A priest from the small village of Colladere, Haiti, is wrapping up a 10-day visit to Hot Springs on a quest to raise funds for textbooks for his church's school, with the continued help of church members here who have taken his village into their hearts.
Benjamin Van Wagner and Wally Marroy, both members of St. Mary's of the Springs Catholic Church, have been working with the Rev. Asmith Servil from St. Andrew's Parish since his arrival Aug. 11, and both have made frequent trips to his impoverished farming community to make what improvements they can to its infrastructure.
"I think Hot Springs is a very nice place," Servil, who returns to Haiti on Monday, told The Sentinel-Record Thursday. "The thing that gives me emotion is the generosity of the people in Hot Springs."
Servil oversees his church, which serves an area of about 2,000 people, the main school located next to it, and two missions out in the countryside that also have schools, with a total of 769 students in all three.
"He's been the priest, mayor, police chief, ambulance driver, doctor and tax collector," Marroy said, laughing.
Servil said he has been the priest at Colladere for almost three years. Born in Maissade, Haiti, Servil said he was 9 years old when he decided he wanted to be a priest and "never changed the idea." He first studied in Port-au-Prince, Haiti's capital, where the only diocese is located, and was ordained in January 2010. He was sent to study philosophy in Rome for three years and then assigned to Colladere.
Van Wagner, director of Information Technology at Oaklawn Racing and Gaming, and Marroy, a retired residential contractor, made the trip to Colladere again on May 17 for five days and among other things did an inventory of the books available for the children.

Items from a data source
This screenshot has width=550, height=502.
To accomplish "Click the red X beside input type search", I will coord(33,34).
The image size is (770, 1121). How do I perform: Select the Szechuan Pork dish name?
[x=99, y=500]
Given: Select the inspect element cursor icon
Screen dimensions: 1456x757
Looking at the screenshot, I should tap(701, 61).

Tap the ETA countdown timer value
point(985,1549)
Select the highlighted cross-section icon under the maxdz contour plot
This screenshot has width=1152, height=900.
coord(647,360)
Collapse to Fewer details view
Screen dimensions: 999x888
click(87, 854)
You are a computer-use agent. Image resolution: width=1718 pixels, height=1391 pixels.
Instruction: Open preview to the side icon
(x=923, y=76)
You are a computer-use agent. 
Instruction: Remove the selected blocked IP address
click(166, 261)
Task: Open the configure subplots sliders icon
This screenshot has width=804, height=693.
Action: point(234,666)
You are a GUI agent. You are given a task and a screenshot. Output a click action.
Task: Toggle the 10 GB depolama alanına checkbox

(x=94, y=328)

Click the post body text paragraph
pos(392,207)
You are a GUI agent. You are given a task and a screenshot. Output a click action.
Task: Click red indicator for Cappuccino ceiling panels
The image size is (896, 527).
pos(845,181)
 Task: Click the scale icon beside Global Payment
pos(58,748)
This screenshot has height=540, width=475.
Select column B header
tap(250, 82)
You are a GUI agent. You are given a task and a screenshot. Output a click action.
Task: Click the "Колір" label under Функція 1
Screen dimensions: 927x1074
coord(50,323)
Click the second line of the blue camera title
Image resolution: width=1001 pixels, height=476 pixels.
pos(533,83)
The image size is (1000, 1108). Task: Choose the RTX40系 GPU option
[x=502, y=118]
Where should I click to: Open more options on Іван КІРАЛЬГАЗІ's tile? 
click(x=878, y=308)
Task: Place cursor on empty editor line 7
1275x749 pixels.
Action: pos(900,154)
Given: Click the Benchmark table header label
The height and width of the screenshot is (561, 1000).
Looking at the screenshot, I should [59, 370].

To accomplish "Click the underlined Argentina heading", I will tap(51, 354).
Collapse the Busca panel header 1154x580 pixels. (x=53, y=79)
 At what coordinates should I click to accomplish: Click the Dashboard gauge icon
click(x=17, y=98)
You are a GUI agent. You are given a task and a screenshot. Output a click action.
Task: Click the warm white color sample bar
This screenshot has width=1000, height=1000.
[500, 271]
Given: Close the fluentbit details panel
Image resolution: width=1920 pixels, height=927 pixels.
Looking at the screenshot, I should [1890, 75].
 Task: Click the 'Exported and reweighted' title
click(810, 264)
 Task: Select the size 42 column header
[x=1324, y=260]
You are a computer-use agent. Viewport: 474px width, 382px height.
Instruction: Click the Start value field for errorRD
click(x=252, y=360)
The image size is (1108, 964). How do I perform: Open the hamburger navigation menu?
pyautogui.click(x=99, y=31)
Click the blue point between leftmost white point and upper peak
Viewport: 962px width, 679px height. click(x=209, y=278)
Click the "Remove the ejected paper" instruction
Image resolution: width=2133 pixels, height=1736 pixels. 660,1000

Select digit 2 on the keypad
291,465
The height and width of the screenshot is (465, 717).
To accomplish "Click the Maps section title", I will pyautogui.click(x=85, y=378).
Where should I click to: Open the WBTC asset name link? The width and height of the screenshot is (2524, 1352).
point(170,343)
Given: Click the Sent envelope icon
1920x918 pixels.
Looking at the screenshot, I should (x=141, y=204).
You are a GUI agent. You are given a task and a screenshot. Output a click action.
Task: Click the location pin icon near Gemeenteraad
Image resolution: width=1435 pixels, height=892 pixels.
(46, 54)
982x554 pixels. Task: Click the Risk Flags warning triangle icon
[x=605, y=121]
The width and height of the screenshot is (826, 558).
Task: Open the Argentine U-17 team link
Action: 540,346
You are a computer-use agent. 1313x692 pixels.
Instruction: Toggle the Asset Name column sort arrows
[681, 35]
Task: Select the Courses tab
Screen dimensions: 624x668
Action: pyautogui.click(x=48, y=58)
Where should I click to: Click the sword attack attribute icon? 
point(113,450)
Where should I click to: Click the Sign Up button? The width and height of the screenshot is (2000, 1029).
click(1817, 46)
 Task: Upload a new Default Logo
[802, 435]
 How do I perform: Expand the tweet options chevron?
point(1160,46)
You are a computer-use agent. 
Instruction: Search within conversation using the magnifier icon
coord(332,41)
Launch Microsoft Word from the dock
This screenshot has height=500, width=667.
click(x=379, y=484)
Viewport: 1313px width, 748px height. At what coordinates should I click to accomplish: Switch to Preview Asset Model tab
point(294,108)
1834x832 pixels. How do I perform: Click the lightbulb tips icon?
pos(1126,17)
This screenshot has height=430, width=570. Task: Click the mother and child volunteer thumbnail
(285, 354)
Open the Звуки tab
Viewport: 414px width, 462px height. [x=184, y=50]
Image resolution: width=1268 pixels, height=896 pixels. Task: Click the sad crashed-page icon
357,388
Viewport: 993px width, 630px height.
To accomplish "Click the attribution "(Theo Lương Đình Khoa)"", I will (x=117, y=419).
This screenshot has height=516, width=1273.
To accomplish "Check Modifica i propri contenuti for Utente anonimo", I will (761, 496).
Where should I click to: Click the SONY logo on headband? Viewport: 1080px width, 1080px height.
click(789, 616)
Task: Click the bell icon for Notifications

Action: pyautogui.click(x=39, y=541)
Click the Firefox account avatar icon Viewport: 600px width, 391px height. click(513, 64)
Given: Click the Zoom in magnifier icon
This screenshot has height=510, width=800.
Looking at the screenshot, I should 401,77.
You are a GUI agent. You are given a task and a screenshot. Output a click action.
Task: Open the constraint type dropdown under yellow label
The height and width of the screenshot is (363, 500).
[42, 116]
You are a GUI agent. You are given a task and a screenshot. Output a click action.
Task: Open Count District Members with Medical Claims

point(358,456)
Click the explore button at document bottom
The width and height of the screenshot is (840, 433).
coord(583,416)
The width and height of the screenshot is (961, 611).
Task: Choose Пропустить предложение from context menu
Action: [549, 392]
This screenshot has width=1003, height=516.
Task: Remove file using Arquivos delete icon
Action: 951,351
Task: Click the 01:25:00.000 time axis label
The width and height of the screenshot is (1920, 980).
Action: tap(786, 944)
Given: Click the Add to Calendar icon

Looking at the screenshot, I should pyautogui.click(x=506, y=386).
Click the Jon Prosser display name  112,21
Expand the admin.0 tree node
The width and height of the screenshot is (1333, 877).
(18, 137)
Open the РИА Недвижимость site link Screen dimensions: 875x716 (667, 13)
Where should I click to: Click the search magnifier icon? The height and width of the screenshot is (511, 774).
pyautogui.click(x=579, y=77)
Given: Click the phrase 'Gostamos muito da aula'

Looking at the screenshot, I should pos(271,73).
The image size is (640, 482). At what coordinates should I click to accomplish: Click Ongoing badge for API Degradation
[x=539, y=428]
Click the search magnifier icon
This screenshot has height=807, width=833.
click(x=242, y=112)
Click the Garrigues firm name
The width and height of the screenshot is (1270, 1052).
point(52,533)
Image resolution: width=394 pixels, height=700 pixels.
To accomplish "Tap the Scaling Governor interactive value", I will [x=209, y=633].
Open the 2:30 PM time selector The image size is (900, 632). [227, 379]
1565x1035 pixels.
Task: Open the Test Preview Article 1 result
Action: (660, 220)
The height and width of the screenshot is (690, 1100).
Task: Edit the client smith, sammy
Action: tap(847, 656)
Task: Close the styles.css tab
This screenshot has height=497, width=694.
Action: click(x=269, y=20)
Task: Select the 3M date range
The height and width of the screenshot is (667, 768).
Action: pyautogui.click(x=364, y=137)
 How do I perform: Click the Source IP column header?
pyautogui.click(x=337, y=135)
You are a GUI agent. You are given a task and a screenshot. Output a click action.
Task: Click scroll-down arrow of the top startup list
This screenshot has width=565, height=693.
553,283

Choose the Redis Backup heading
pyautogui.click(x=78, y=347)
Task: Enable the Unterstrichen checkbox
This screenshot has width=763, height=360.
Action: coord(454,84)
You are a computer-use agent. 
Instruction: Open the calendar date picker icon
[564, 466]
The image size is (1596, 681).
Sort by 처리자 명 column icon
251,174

Exercise brief: Set down the article about the Haitian priest's fundraising visit to Hot Springs word for word, in full.

Your response:
A priest from the small village of Colladere, Haiti, is wrapping up a 10-day visit to Hot Springs on a quest to raise funds for textbooks for his church's school, with the continued help of church members here who have taken his village into their hearts.
Benjamin Van Wagner and Wally Marroy, both members of St. Mary's of the Springs Catholic Church, have been working with the Rev. Asmith Servil from St. Andrew's Parish since his arrival Aug. 11, and both have made frequent trips to his impoverished farming community to make what improvements they can to its infrastructure.
"I think Hot Springs is a very nice place," Servil, who returns to Haiti on Monday, told The Sentinel-Record Thursday. "The thing that gives me emotion is the generosity of the people in Hot Springs."
Servil oversees his church, which serves an area of about 2,000 people, the main school located next to it, and two missions out in the countryside that also have schools, with a total of 769 students in all three.
"He's been the priest, mayor, police chief, ambulance driver, doctor and tax collector," Marroy said, laughing.
Servil said he has been the priest at Colladere for almost three years. Born in Maissade, Haiti, Servil said he was 9 years old when he decided he wanted to be a priest and "never changed the idea." He first studied in Port-au-Prince, Haiti's capital, where the only diocese is located, and was ordained in January 2010. He was sent to study philosophy in Rome for three years and then assigned to Colladere.
Van Wagner, director of Information Technology at Oaklawn Racing and Gaming, and Marroy, a retired residential contractor, made the trip to Colladere again on May 17 for five days and among other things did an inventory of the books available for the children.